Using the induction method:
$(\forall P)[[P(0) \land ( \forall k \in \mathbb{N}) (P(k) \Rightarrow P(k+1))] \Rightarrow ( \forall n \in \mathbb{N} ) [ P(n) ]]$
Why this proof is wrong?
$P(x)\equiv (\displaystyle\lim\limits_{a \to x}\sum_{i=0}^{a}\frac{1}{i!}\in\mathbb{Q})$
Basis
$P(0)\equiv$ True ?
$P(0)\equiv(1\in\mathbb{Q})\equiv True$
Induction
$k \in \mathbb{N}$
$P(k)\equiv$ True $\implies P(k+1)\equiv$ True?

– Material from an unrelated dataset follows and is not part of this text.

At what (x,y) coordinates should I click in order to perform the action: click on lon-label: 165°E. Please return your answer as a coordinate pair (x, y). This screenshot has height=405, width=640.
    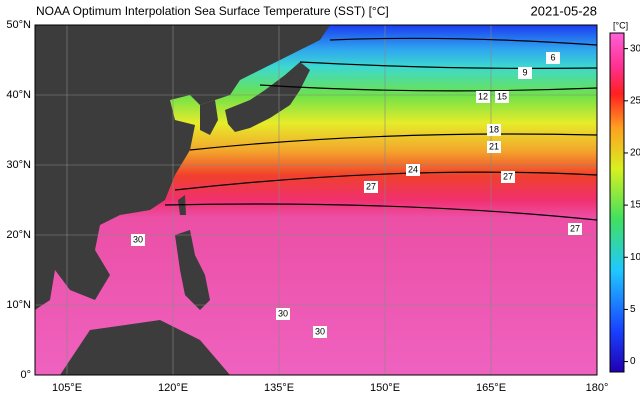
    Looking at the image, I should click on (491, 388).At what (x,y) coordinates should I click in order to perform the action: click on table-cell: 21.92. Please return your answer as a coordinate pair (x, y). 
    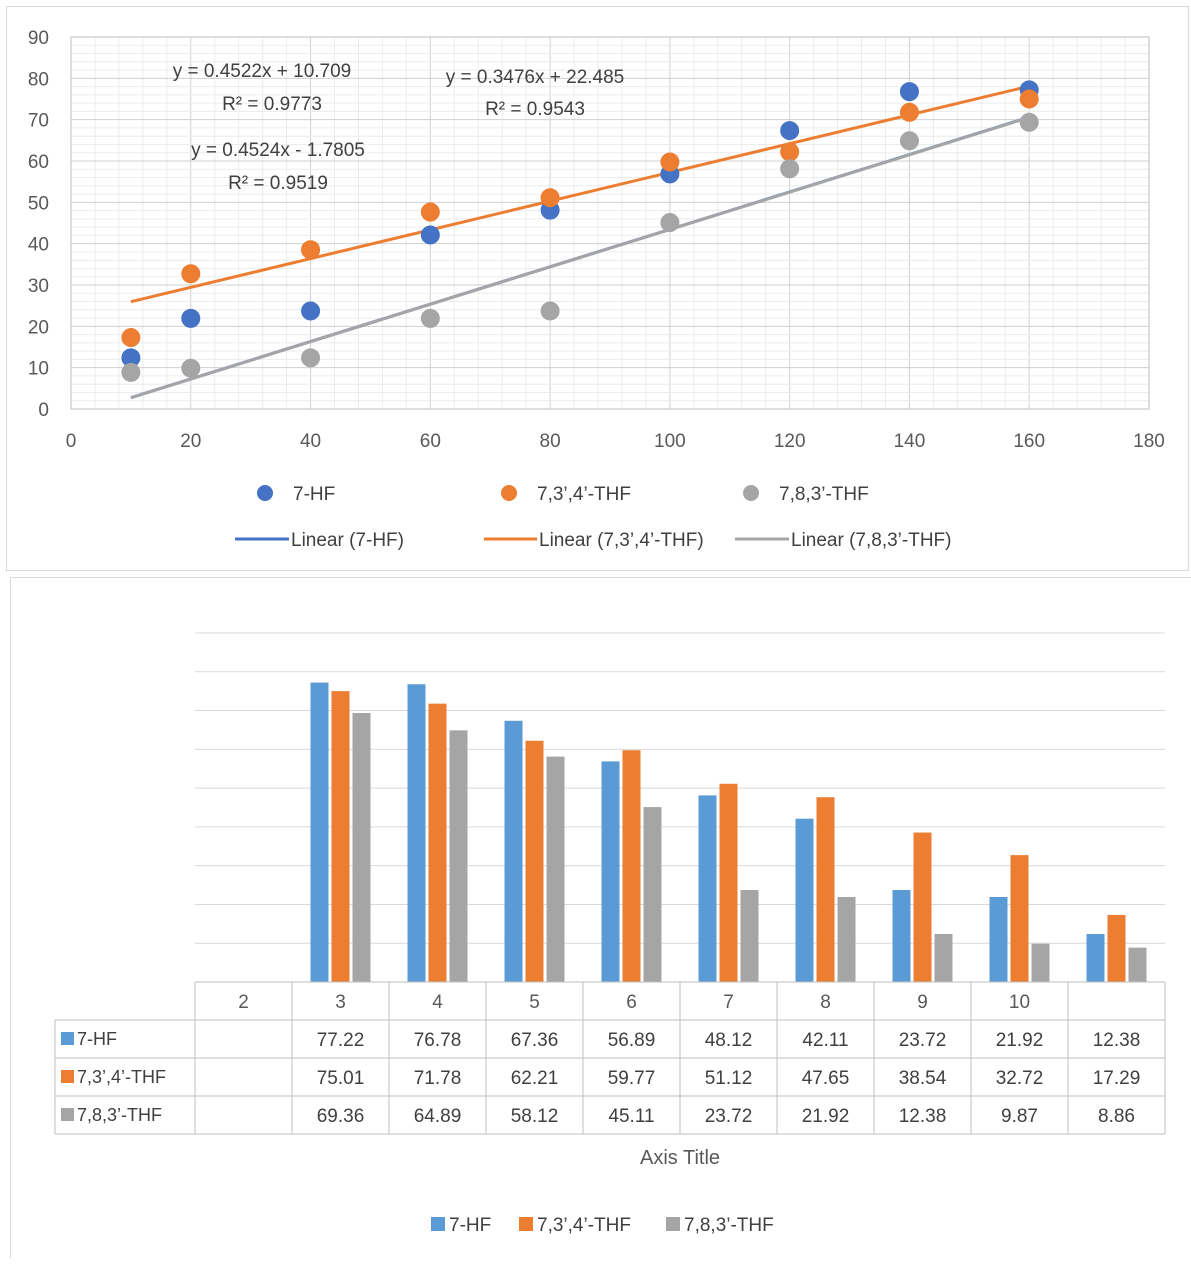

$P(k+1)\equiv$ $(\displaystyle\lim\limits_{a \to k}\sum_{i=0}^{a+1}\frac{1}{i!}\in\mathbb{Q}) \implies (\displaystyle\lim\limits_{a \to k}\sum_{i=0}^{a}\frac{1}{i!}+\lim\limits_{a \to k}\frac{1}{(a+1)!}\in\mathbb{Q})\implies (P(k)+\frac{1}{(k+1)!} \in \mathbb{Q})\implies$ True
So, $P(x)$ is true for all $x \in \mathbb{N}$.
But,
$\lim\limits_{x \to \infty}{P(x)}\equiv (\displaystyle\lim\limits_{x \to \infty}\lim\limits_{a \to x}\sum_{i=0}^{a}\frac{1}{i!}\in\mathbb{Q})\equiv \lim\limits_{x \to \infty}\sum_{i=0}^{a}\frac{1}{i!}\in\mathbb{Q}\implies e \in \mathbb{Q}$. But we know $e$ don't belongs $\mathbb{Q}$.
So I would like to know, why this fake proof doesn't work, why run through all integers in $x$ until the last one, infinity, the formula fails.
Edit: I had include limits to extend the discussion.